Donald Trump speaking to Mitch McConnell in Vetterficker, AL

Donald Trump speaking to Mitch McConnell in Vetterficker, AL

“Horn splits are a pervasive problem in our orchestral society,” said Trump, speaking to a crowd of about 10,000 on the football field at Peter Hundesperma Memorial HS in scenic Vetterficker. “What could be more un-American than a noise that sounds like a goose being strangled with piano wire at the climax of Beethoven’s Seventh Symphony? As President, I’m going to sign an executive order on day one banning all horn splits, fracks, farts and squeaks.”

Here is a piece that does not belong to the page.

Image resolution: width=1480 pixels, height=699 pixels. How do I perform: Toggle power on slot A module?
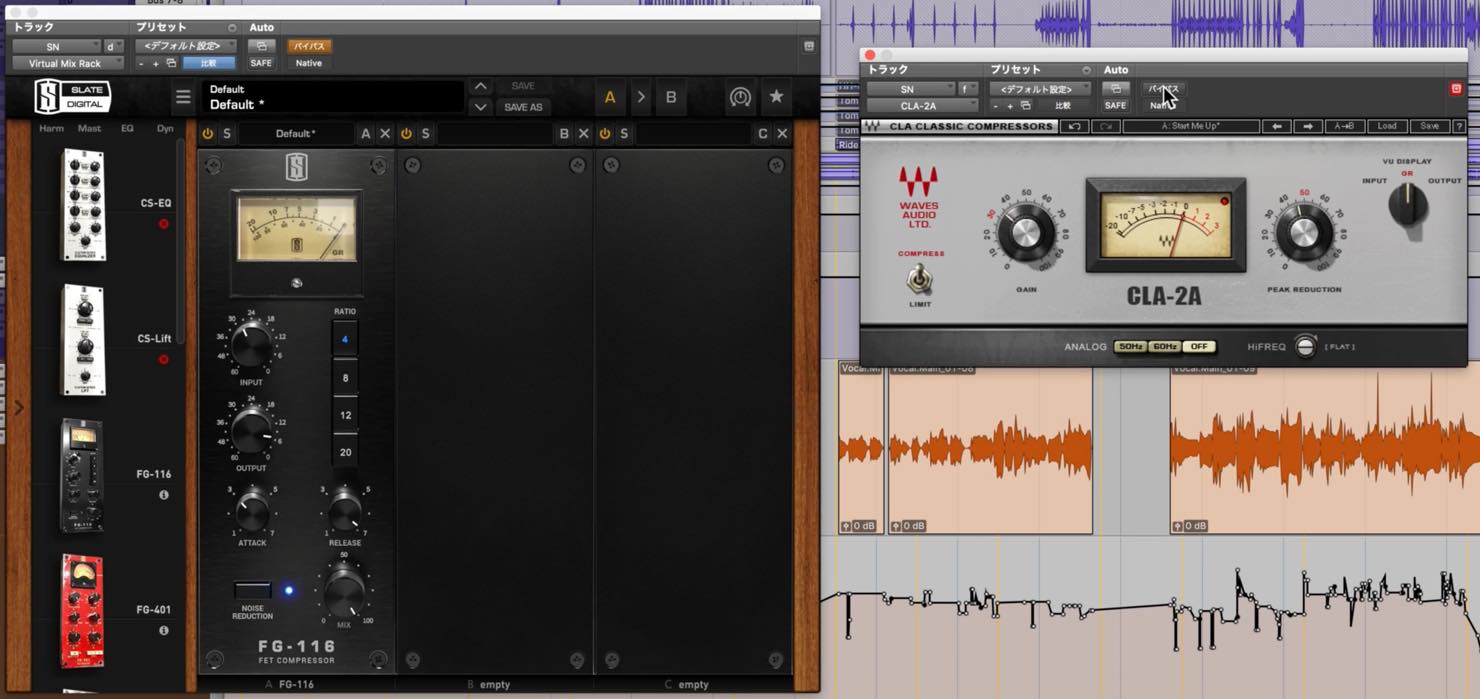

Trump’s promise to reform horn playing was greeted with ecstatic whoops from the assembled Vetterfickerers. “Trump is right,” said local gun technician Buford Rasistický, “missed horn notes are ruining our society. When the Vetterficker Symphony orchestra played Strauss’s Symphonia Domestica last year, the horns shit all over it. I got so mad, I threw a Confederate flag over the conductor’s head and started singing Skynyrd at the top of my voice during the fugue. If I’d been allowed to bring a gun to that concert, I bet they wouldn’t have missed anything.”

Trumphair 2 New

A promise to restore a sense of national dignity to American horn playing from Donald Trump

The Washington establishment, and Trump’s erstwhile rivals, expressed immediate scepticism as to Trump’s ability to truly deliver on his ambitious promise to eradicate splits from American horn playing. “Donald Trump can “promise” anything he wants,” said Jeb Bush, sipping straight vodka from a one-litre training bottle while smoking Lucky Strikes behind a local Kum and Go after speaking to only three people at a “Bush for Us All” campaign rally in Davenport, Iowa, “but there’s simply no way he can stop horn players splitting notes in the music of Mozart, Beethoven and Mahler all Americans love so much without raising taxes and getting pigs to fly.”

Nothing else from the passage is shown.